Typically when a diffusion generation is visualized, we are observing the current state of the noisy canvas. However here is a visualization of what our guess is of the final denoised output at every step. In early steps, this changes significantly. Our context is low, so our hallucinated end result is in flux. But as we add more context, it starts to solidify as agreement is reached.

A key difference here is that we are allowed to update the data with our guesses. Normally in human perception, your guesses need to adapt to the static unchanging phenomena. However, here the guesses actually change reality and modify what is received bottom-up on the next step. The model takes a look, add its own hallucination on top of it, rinse and repeat until the hypothesis and the visual signal become the same.

Another example of this is Google's DeepDream. DeepDream takes a model that is purely bottom-up but runs optimization to reverse the flow of the model. At every step, we encode the canvas, compare it to a reference concept (for instance, how much does this image embody "dogness"?) and then optimize the image to embody more of that concept. Once again, we are modifying reality per se. The resulting images are quite reminiscent of psychedelic visuals, possibly hinting at what happens when top-down processing overpowers bottom-up

This is why outputs of models are often referred to as hallucinations. Not just when they hallucinate the wrong answer, but more generally the entirety of their outputs begin from nothing or partial context, and then are built by by a cycle of reading the current state and making a guess that is written back onto the canvas.

Hallucination is a feature, not a bug. It is the whole means by which we are able to generate new content. It is only problematic when the continued sentence by the language model tells me Paris is the capital of Antarctica. However, when the model correctly tells me Paris is the capital of France, it has still hallucinated one of many possible text continuations, just one that happens to align with our reality. Therefore, the holy grail lies in achieving controlled hallucinations.

However, when we feed an image to a visual language model for it to answer questions on, the visual signal itself is static. While the text thereafter is hallucinated, the image itself is processed entirely bottom-up.

How could we achieve top-down/generative recognition in AI? What are the advantages?

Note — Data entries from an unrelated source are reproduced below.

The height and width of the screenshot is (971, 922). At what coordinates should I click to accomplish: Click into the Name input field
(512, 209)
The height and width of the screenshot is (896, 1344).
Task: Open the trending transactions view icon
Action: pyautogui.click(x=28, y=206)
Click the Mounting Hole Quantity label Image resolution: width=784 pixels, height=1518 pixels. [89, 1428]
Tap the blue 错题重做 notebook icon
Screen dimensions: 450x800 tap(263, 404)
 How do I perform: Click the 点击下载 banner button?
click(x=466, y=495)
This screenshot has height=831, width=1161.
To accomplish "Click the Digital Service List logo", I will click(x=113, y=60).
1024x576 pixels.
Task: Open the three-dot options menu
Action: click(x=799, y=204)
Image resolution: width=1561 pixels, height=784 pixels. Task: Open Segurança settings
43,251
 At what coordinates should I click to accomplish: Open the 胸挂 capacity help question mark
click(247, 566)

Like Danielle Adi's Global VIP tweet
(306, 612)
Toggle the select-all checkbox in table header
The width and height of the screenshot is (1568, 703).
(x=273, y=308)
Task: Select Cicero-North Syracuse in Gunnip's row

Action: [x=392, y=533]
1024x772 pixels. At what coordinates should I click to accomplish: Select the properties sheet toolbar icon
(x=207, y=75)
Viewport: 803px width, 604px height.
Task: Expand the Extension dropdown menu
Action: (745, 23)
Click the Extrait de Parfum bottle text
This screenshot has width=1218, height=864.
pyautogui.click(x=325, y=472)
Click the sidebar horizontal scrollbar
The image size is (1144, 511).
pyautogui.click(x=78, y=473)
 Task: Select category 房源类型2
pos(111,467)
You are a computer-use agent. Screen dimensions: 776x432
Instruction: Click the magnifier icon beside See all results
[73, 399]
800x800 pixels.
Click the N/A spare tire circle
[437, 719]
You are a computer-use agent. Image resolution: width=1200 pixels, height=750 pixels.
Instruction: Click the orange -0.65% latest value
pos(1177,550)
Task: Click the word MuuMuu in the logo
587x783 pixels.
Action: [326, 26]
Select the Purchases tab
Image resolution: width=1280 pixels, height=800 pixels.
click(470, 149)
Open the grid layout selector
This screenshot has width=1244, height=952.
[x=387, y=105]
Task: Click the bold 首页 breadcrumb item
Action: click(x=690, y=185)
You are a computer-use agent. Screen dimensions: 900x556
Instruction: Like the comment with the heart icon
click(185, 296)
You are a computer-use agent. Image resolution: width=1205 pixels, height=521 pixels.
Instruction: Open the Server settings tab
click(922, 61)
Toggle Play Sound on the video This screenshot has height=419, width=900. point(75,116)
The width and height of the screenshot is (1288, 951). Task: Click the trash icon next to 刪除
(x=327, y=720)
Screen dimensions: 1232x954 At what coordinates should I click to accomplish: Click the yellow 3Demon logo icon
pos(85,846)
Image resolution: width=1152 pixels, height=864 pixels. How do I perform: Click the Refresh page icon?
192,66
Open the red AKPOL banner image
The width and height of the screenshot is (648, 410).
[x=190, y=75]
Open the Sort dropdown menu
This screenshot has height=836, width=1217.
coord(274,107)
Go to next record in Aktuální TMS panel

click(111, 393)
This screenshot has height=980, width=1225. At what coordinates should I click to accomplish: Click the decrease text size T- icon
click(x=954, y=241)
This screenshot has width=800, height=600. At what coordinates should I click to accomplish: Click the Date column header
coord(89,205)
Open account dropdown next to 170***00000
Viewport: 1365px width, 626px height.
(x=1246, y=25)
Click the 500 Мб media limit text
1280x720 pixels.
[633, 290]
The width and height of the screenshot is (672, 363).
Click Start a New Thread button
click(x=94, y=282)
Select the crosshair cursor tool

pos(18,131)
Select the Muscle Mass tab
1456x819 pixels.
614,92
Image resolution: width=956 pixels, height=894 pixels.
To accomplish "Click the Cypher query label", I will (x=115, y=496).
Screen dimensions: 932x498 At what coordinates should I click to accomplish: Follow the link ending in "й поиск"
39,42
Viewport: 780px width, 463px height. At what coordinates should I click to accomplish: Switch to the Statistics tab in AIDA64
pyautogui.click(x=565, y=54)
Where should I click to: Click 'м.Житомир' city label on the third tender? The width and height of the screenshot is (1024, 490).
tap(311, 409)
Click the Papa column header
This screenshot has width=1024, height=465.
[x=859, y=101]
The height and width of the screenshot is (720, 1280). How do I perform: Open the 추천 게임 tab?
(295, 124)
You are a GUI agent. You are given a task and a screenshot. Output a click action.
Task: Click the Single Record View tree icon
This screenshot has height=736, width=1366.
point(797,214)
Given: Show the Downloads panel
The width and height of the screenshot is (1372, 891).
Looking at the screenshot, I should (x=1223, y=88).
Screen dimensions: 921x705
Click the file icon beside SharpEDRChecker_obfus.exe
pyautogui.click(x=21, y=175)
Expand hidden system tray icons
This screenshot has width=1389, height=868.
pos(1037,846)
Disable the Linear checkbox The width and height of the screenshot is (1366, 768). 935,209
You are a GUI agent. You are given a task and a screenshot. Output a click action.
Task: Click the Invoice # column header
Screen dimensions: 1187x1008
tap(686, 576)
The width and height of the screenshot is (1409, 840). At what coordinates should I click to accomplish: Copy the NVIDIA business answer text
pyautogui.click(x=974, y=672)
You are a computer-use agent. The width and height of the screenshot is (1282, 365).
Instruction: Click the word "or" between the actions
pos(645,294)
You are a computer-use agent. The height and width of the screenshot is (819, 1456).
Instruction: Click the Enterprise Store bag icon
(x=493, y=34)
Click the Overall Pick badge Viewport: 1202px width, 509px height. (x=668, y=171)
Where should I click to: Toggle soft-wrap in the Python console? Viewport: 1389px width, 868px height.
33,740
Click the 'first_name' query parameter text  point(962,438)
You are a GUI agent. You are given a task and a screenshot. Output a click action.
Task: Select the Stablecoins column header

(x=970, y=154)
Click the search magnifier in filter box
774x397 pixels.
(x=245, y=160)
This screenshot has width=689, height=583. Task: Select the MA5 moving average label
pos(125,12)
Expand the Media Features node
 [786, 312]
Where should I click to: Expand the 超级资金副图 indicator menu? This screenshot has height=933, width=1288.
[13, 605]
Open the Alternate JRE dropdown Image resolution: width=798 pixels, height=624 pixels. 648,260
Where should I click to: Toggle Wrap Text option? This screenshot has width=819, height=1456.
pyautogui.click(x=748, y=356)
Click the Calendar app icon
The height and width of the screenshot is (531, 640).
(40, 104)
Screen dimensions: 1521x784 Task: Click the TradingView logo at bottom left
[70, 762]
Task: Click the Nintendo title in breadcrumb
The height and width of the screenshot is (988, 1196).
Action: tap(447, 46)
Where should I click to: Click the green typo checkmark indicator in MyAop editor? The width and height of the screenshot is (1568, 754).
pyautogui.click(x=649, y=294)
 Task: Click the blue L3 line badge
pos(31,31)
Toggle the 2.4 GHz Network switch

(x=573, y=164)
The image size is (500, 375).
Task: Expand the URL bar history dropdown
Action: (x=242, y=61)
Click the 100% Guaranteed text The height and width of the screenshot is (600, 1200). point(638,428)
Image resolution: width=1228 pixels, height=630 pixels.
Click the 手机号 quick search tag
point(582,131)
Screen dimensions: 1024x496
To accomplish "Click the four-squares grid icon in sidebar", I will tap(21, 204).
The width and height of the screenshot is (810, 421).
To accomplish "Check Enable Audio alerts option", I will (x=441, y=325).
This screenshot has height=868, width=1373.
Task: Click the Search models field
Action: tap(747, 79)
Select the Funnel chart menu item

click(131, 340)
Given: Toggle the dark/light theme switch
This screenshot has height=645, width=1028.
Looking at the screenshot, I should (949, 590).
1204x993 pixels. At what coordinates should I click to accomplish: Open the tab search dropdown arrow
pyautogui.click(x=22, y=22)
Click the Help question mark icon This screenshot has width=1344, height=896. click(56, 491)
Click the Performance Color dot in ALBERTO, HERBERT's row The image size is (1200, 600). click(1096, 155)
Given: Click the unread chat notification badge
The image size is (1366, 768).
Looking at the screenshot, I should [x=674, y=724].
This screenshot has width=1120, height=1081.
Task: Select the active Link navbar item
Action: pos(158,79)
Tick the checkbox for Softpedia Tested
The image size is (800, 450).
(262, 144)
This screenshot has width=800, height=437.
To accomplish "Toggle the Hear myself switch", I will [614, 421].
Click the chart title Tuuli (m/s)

A few thoughts come to mind as to how we may develop recognition models with top-down processing.

This is a prime example of where we'd want to be cautious. Upscaling a heavily compressed image of someone reveals the model's priors/biases, biases that do not align with our own. With a popular image of someone famous like Obama has a high level of expectation/bias given the iconicity, plus perhaps the fact that the features we most depend on for recognition may remain more intact despite the destruction, the distorted signal is enough to trigger proper identification for us. However, for the model, imaginably trained on a dataset of disproportionately white people, is biased in a different direction.

Now the funny thing is with guesses from partial, compressed, or distorted information like this is that there is no right answer. For all we know, both we and the model are wrong and the distorted picture of Obama is actually a close Obama look-alike. When going from low information to higher information content, we inevitably have to fill in and hallucinate the gaps. It is a one-to-many problem in that there are many possible high information data that when compressed could give the exact observed downsampled version. Every person and AI model has different inductive biases as to what they will assume, and its quite possible someone who has never seen Obama could make a guess of something like the example on the right.

Confidence

Where this becomes appalling is the confidence the model appears to show. When people don't immediately recognize a downsampled image, we might admit, we don't know who it is. Instead of jumping to a conclusion, an exact sample, we may sit in the superposition of all the possibilities it could be without actually committing to any answer. The model on the other hand, whether a stochastic or deterministic upsampler, is asked to deliver a sample instead of a superposition. I would equate this to being given a downsampled image of a person and someone forcing you to make a high-fidelity sketch of what this person could look like. You'd have to rely on your biases to fill in the gaps.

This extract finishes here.